S'agissant de l'aide de la hiérarchie, vous avez parfaitement raison. Ce n'est pas le débat, mais vous avez évoqué les officiers ; on peut parler aussi des gradés, mais les officiers sont un bon exemple. Ce sont ces cadres de la police nationale qui sont au confluent à la fois des principes d'autorité et de proximité. Pour des raisons qui ont été assumées, mais que personnellement je n'assume pas vraiment, on recrute annuellement, depuis des années, soixante-dix officiers, alors que plusieurs centaines partent à la retraite… Bercy, dans une logique budgétaire tout à fait compréhensible, avait accepté de donner à chaque officier une rémunération et un statut meilleurs, à la condition que cela se fasse à enveloppe maîtrisée, donc en faisant diminuer le nombre d'officiers, d'où la limitation drastique des recrutements. L'École nationale supérieure des officiers de police de Cannes-Écluse (77), largement surdimensionnée, ne recrutait plus que soixante-dix officiers. J'ai repris – y compris contre l'opinion des syndicats d'officiers dont l'un au moins m'en a beaucoup voulu – le recrutement massif d'officiers de police : trois cents dès cette année – deux cents sont arrivés en janvier et cent arriveront en septembre. On passera ensuite pour les années ultérieures, si cela est confirmé, à trois cent cinquante et quatre cents ce qui va un peu changer la donne : cette hiérarchie intermédiaire est tout à fait fondamentale.

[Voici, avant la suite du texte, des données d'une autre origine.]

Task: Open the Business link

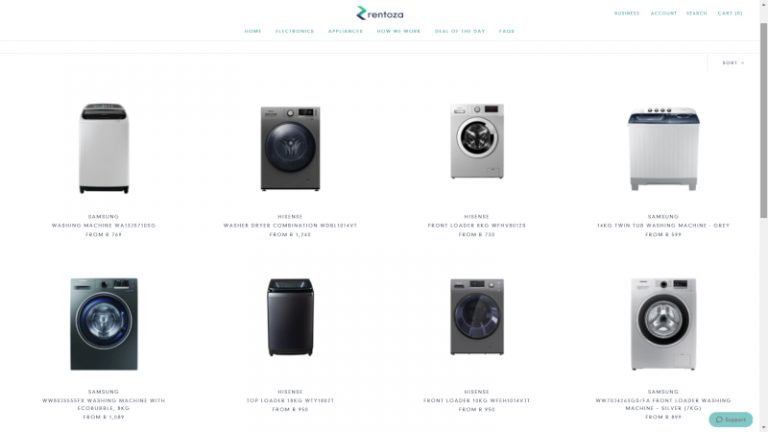Action: [x=627, y=13]
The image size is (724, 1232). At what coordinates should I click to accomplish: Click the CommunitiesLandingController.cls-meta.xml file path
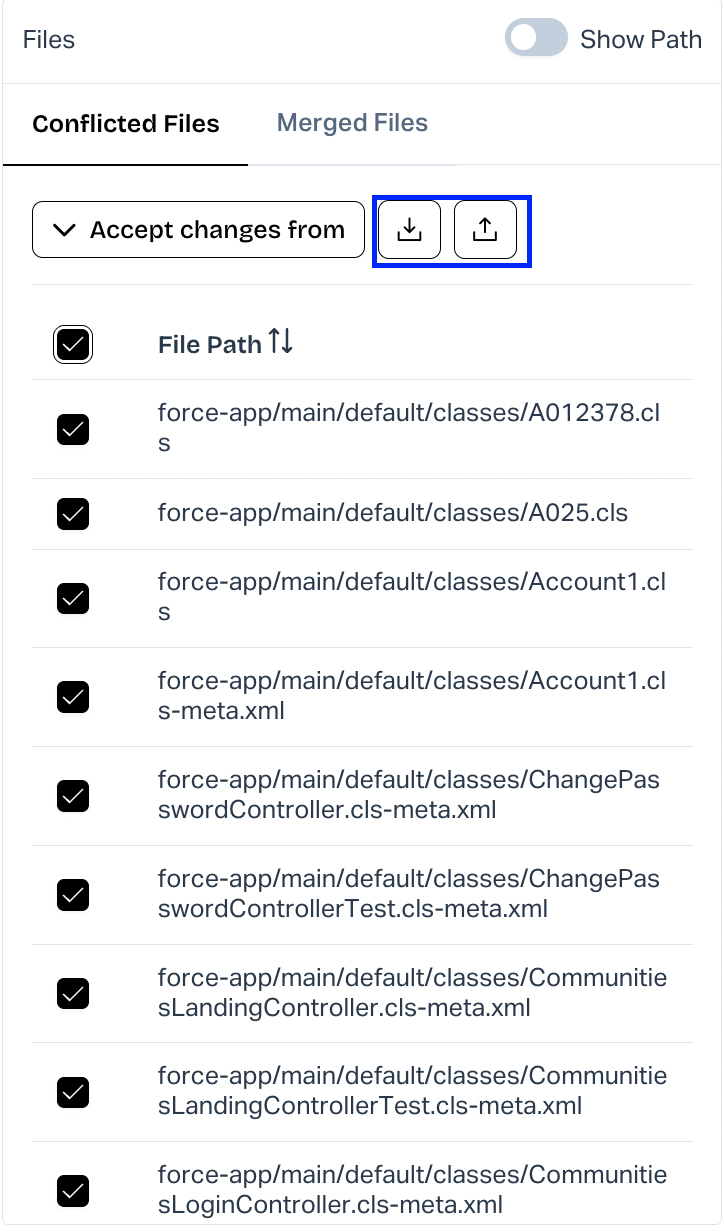pos(412,992)
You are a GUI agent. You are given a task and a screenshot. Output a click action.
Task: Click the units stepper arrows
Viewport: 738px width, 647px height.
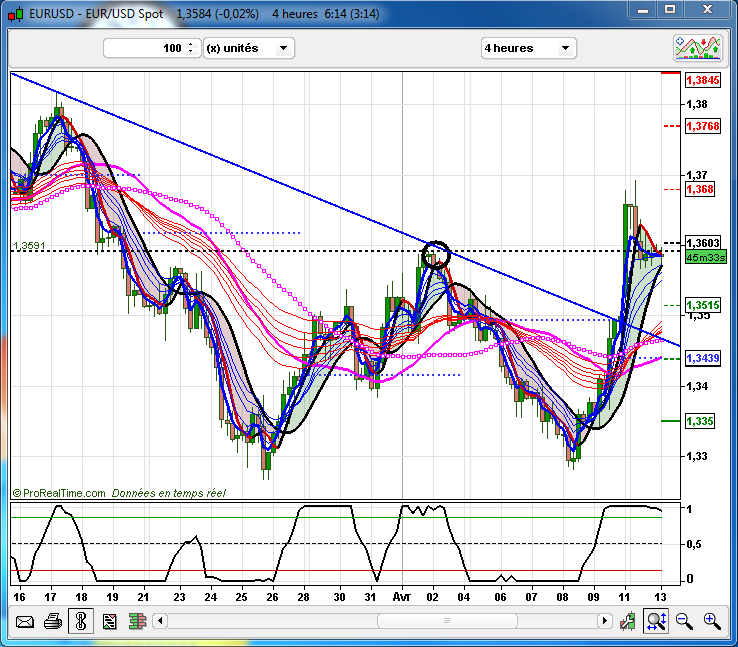[190, 48]
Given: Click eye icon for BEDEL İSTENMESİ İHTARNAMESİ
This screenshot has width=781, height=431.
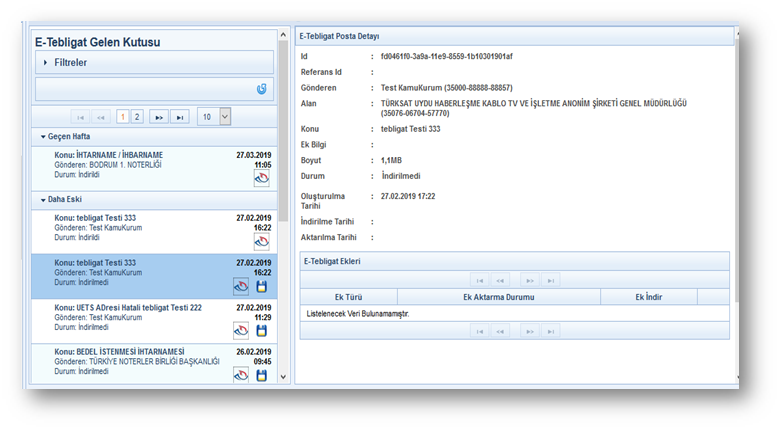Looking at the screenshot, I should click(x=241, y=375).
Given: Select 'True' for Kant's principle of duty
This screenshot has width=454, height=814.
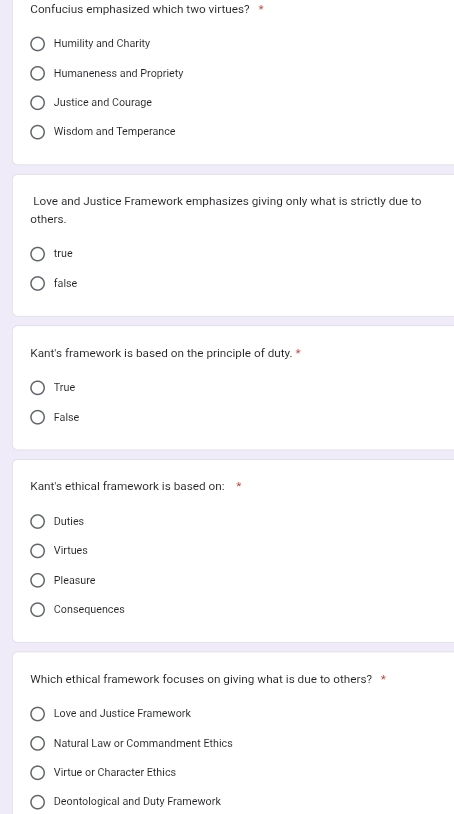Looking at the screenshot, I should [x=37, y=388].
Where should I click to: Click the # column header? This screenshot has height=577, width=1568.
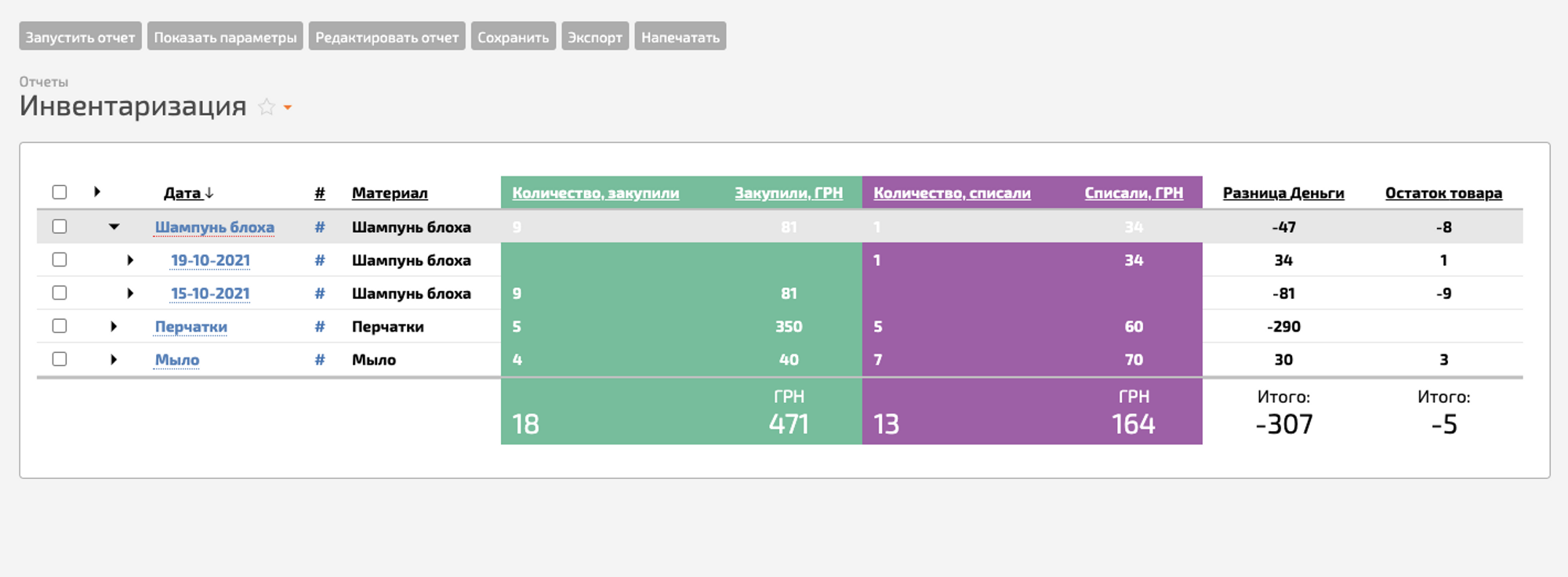point(320,193)
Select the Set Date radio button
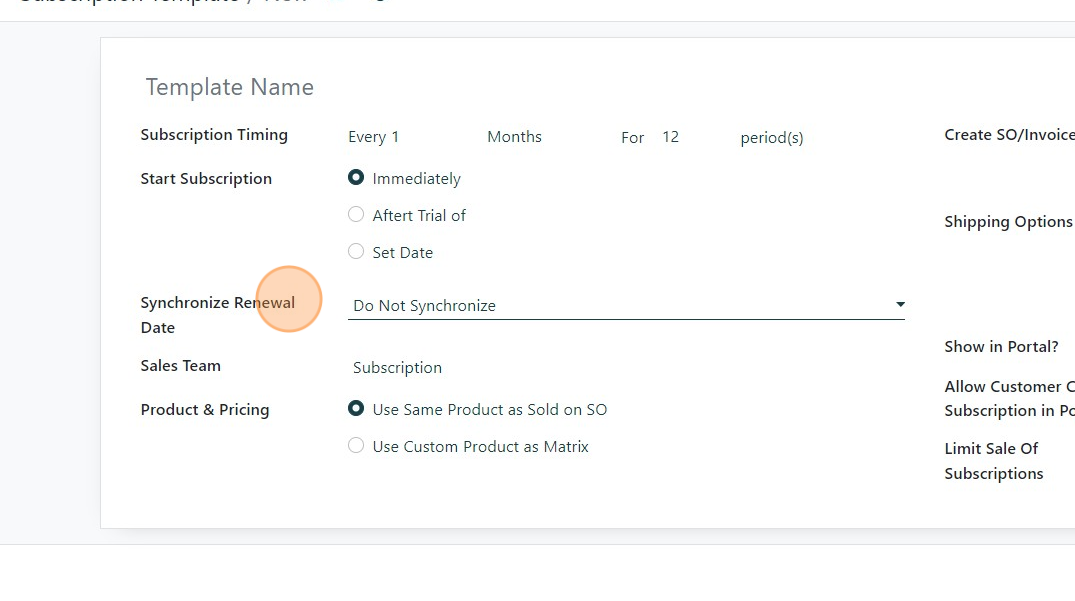The width and height of the screenshot is (1075, 601). click(x=356, y=252)
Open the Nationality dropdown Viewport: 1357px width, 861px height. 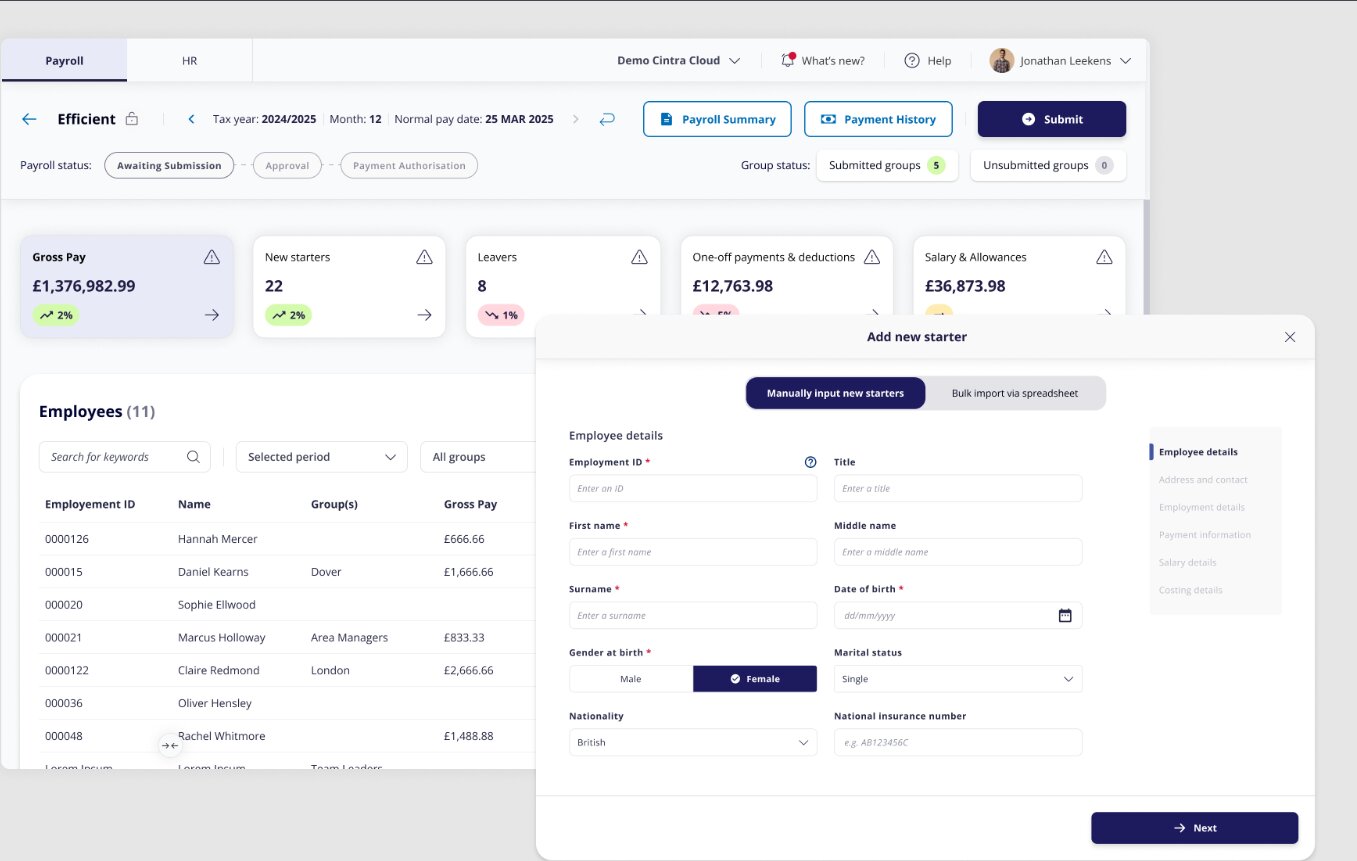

Autre exemple de l'éloignement, cette fois des commissaires, par rapport à ce que j'appellerai, sans connotation péjorative, la troupe : aujourd'hui, les cycles horaires dans la police nationale – on en a beaucoup parlé en lien avec la prévention du suicide, à l'équilibre vie professionnelle/vie personnelle – ont quasiment fait disparaitre des commissariats les séances d'appel. Les commissaires pouvaient y venir au front des troupes, si je puis dire, commenter ce qui allait se passer dans la journée, les évolutions de l'ambiance de la ville, les attentes du préfet, du maire, etc. Aujourd'hui, les commissaires ont du mal à rencontrer notamment les personnels qui travaillent la nuit, pour ne parler que d'eux. Dans l'expérimentation de nouveaux cycles horaires que nous conduisons actuellement, nous avons plusieurs objectifs : évidemment, organiser une meilleure harmonie entre vie professionnelle et vie personnelle en permettant d'avoir plus de week-ends en famille ; mais aussi faire en sorte que ces cycles rythment la vie du commissariat pour réhabiliter cette posture opérationnelle qui permet à la hiérarchie, y compris la haute hiérarchie du commissariat, de rencontrer l'ensemble des troupes. Aujourd'hui, c'est de moins en moins le cas, pas uniquement parce que des commissaires seraient devenus des sous-préfets, mais aussi parce que le rythme de travail des commissaires est complètement déphasé par rapport à celui de leurs troupes.